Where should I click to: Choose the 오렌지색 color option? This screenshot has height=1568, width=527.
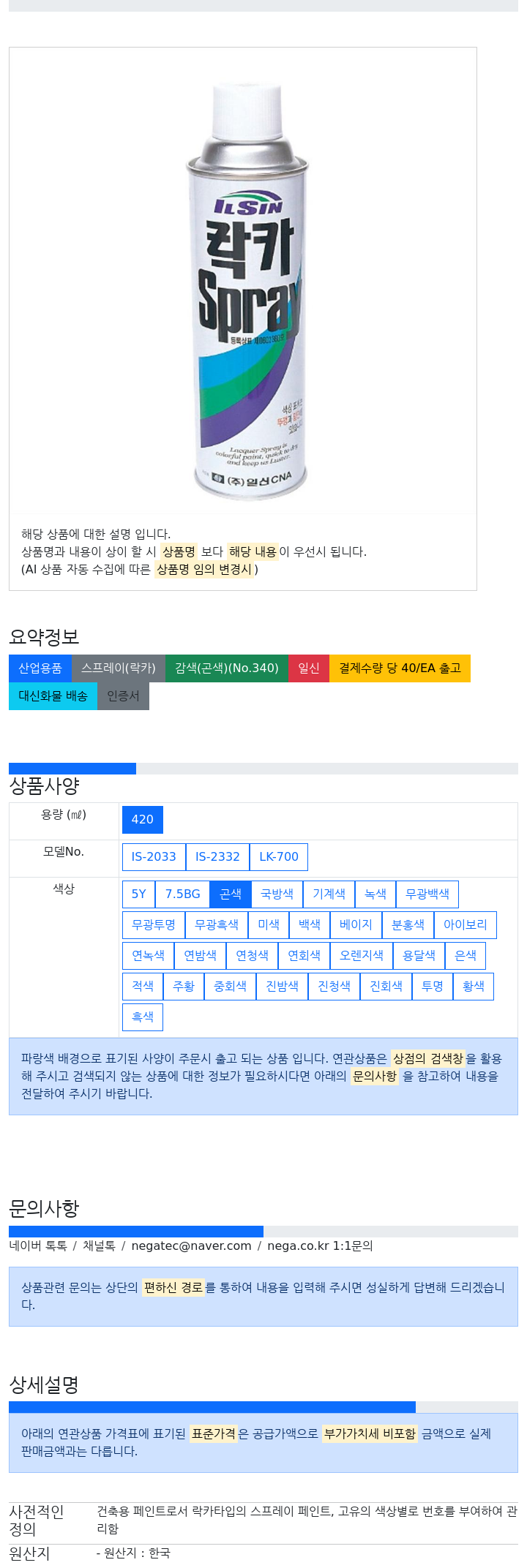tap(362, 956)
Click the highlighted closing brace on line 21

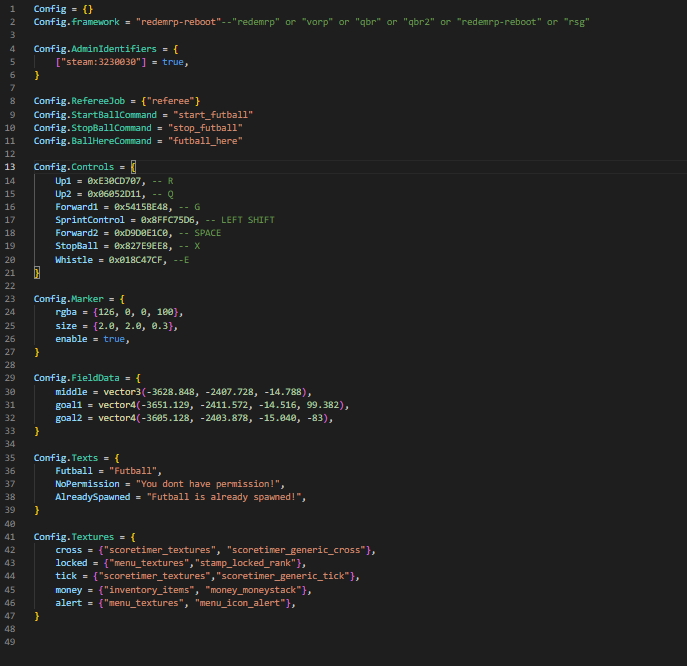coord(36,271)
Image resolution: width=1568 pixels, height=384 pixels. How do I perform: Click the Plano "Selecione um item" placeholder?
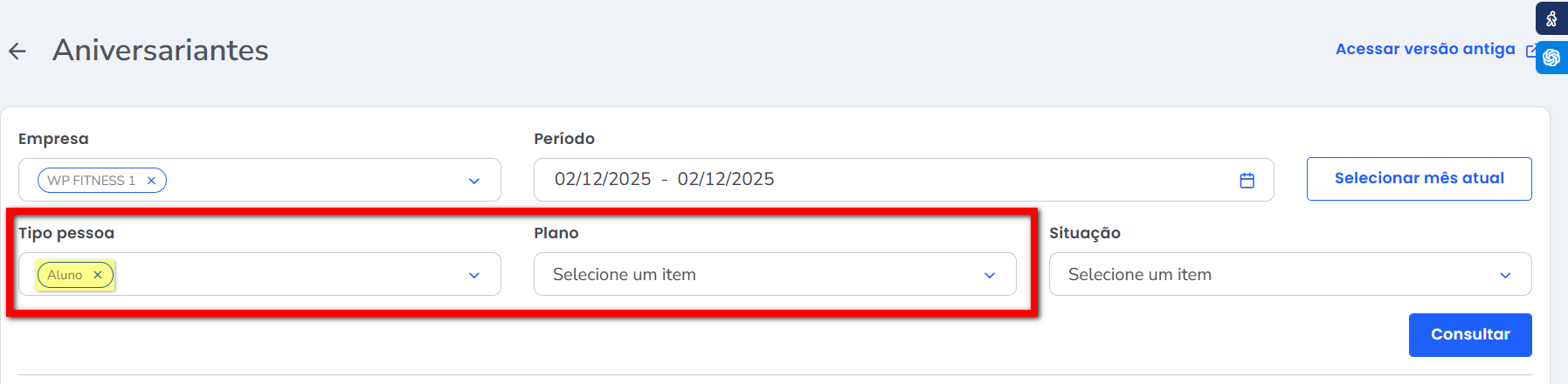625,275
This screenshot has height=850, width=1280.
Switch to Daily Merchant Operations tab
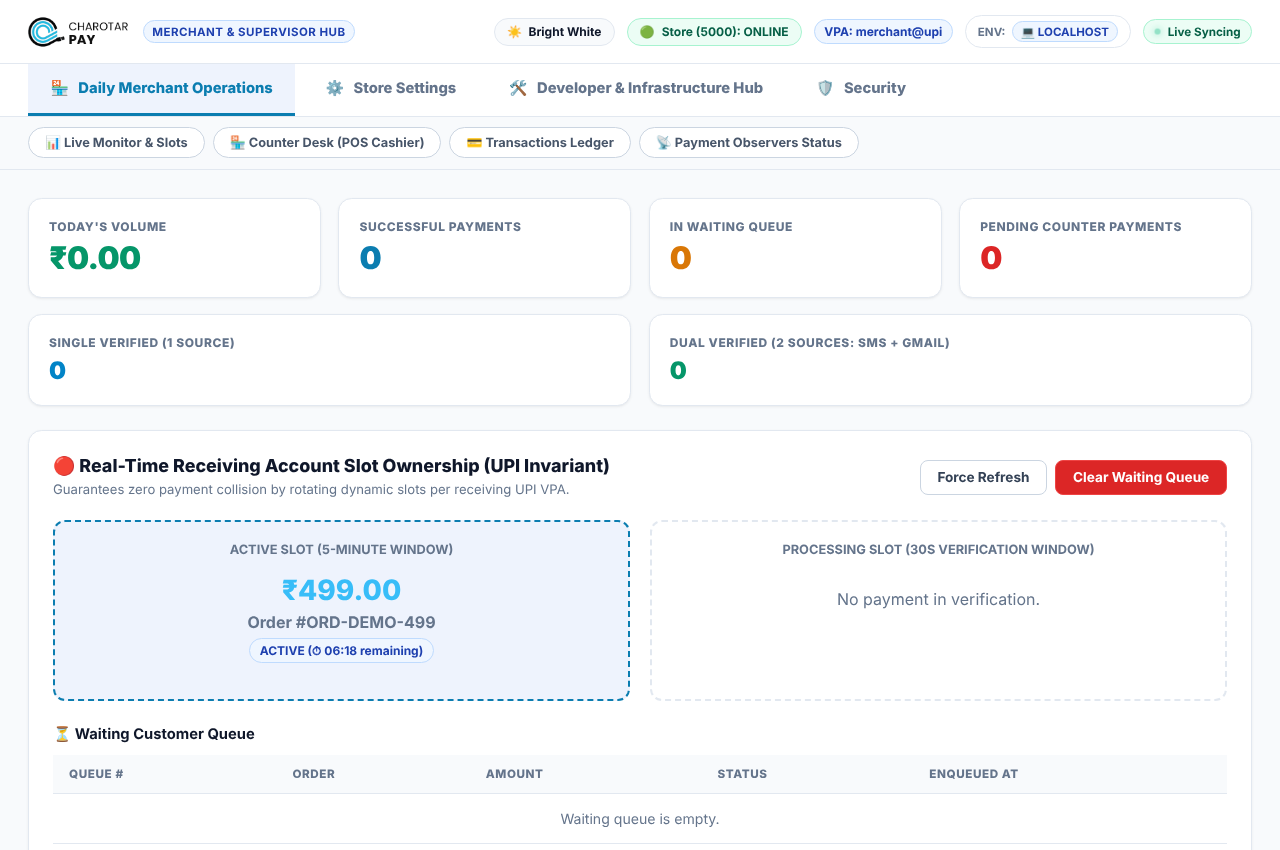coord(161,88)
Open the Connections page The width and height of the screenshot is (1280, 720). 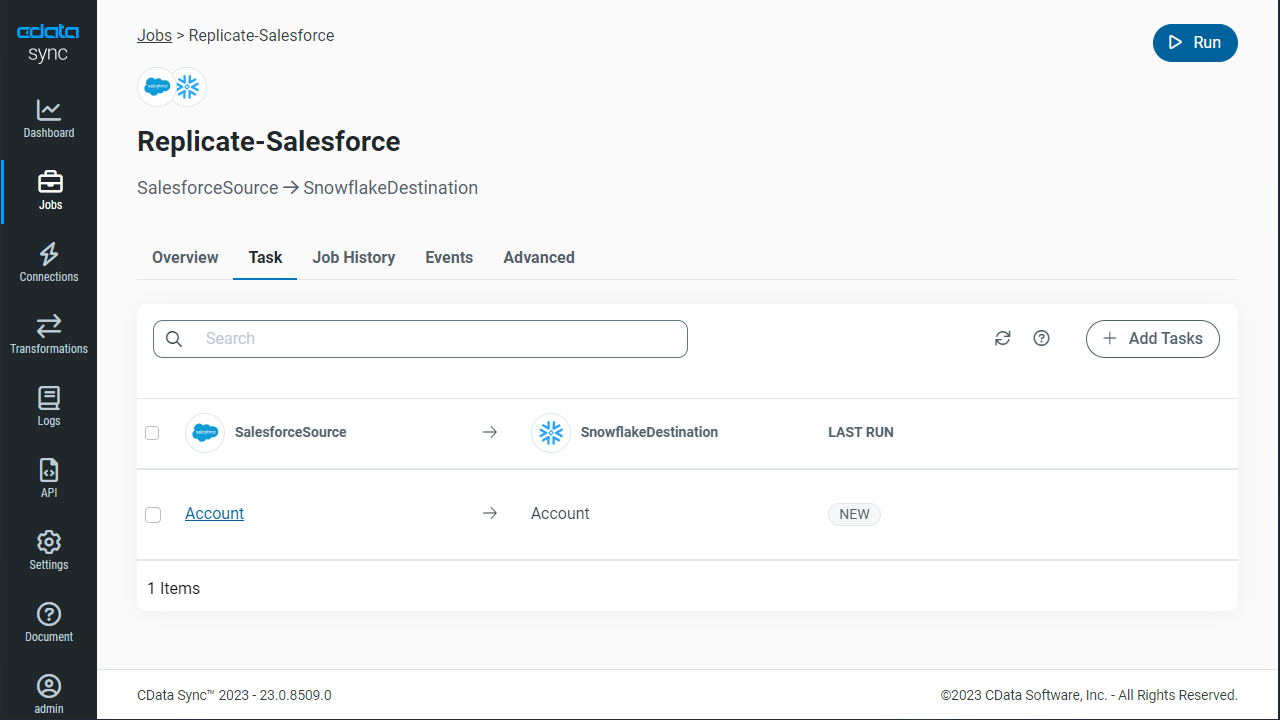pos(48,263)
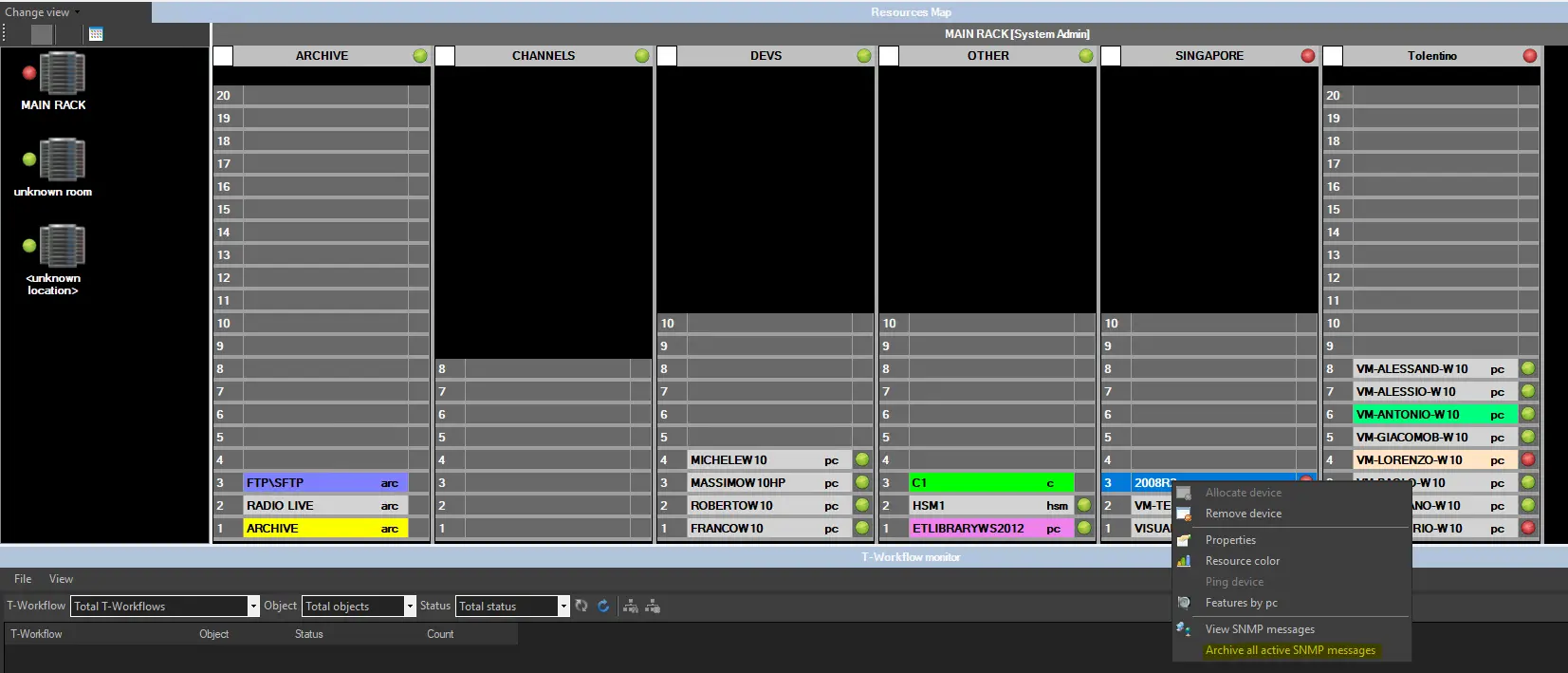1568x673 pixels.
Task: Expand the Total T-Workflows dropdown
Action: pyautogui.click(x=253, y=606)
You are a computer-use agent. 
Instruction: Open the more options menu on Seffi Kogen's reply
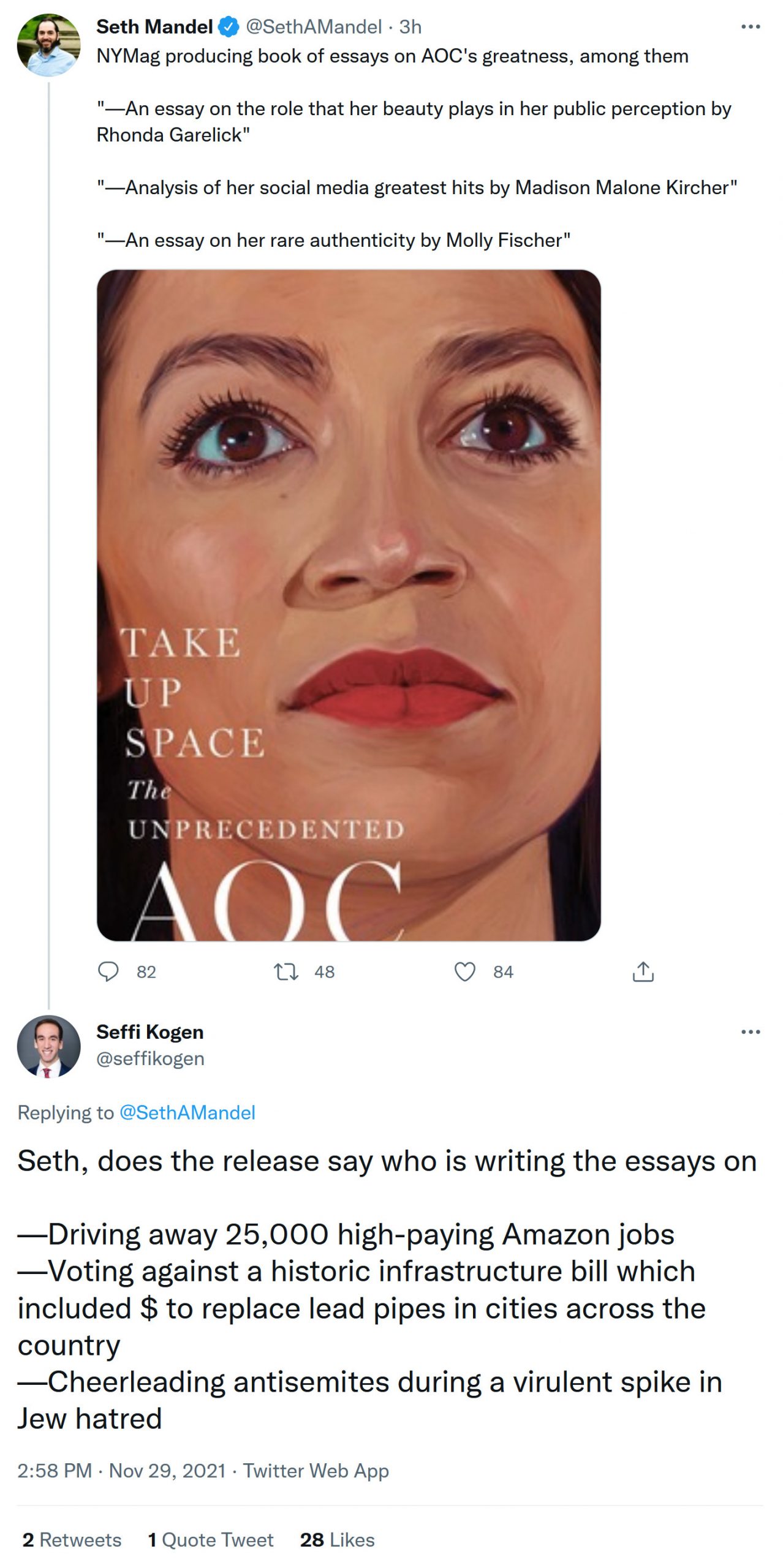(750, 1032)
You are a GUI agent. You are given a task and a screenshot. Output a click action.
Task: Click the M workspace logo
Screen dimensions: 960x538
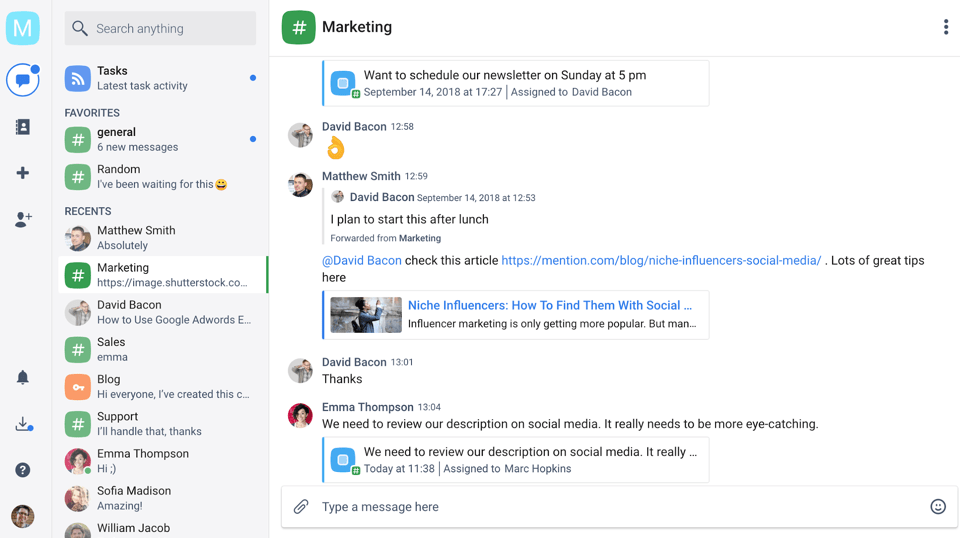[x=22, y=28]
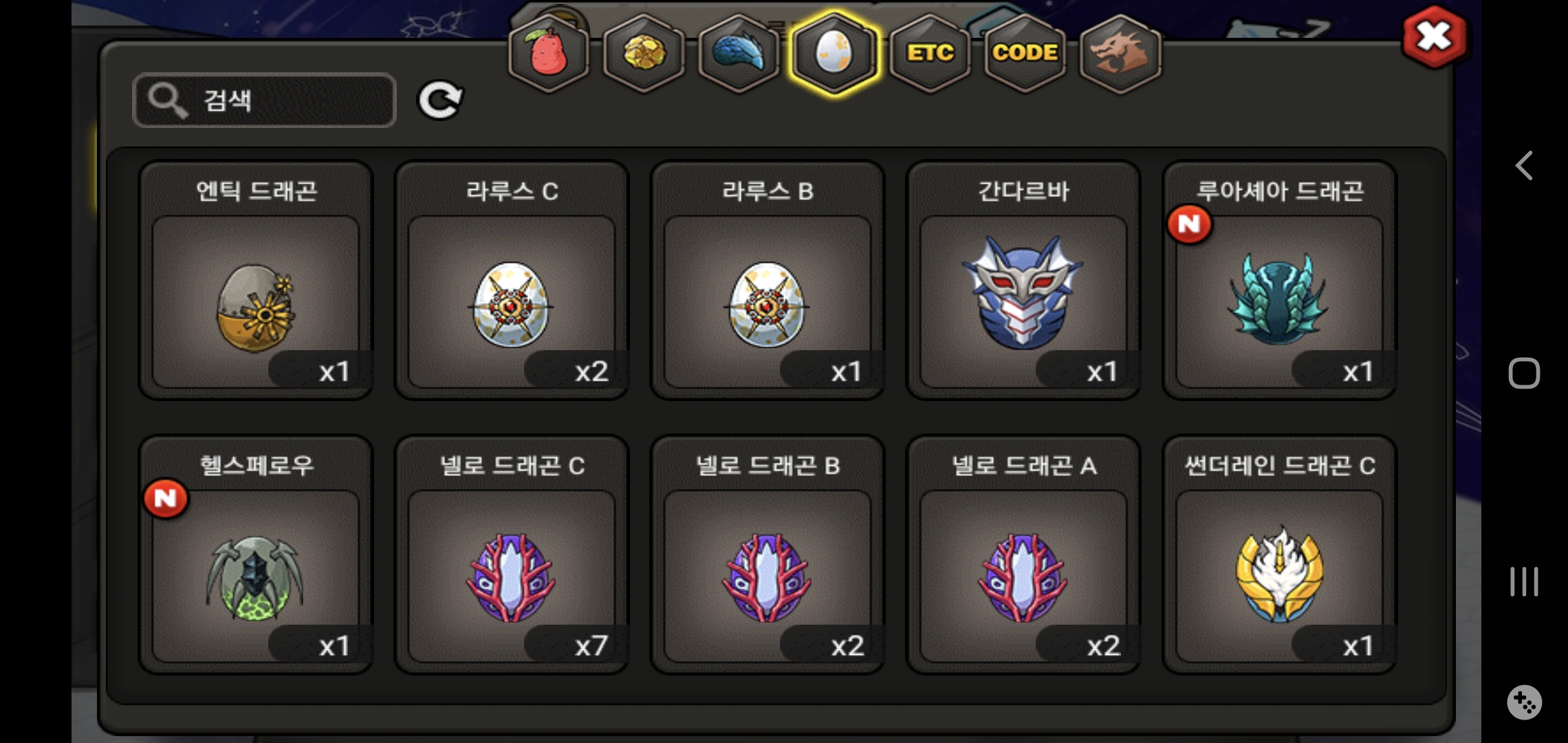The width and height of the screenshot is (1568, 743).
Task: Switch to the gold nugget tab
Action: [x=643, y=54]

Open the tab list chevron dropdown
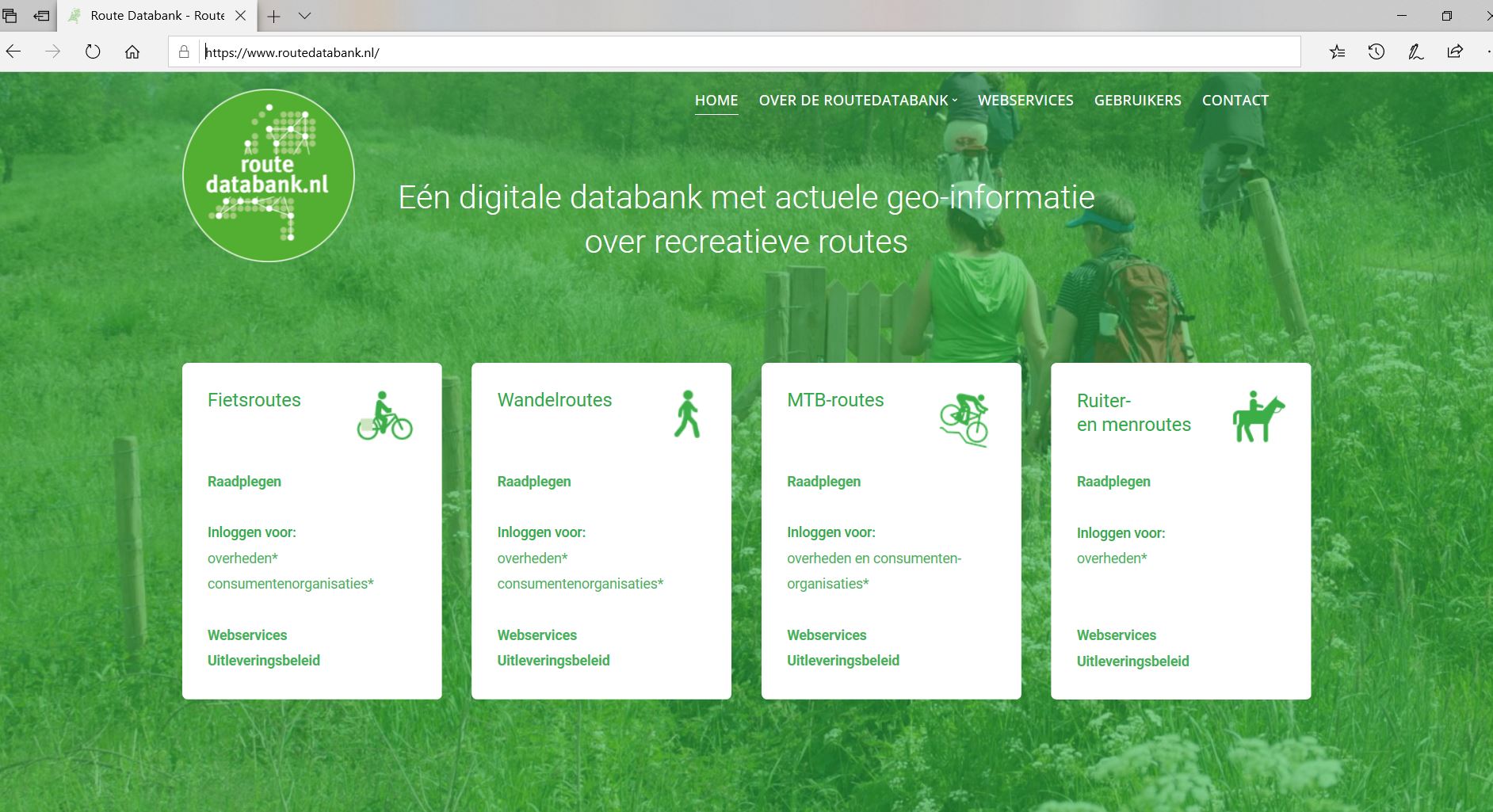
**********
## Task statement:
Among the lines above, which ones hold the string "agent"? Show them.

## Result:
You are a computer-use agent. 
You are a GUI agent. You are given a task and a screenshot. Output a click action.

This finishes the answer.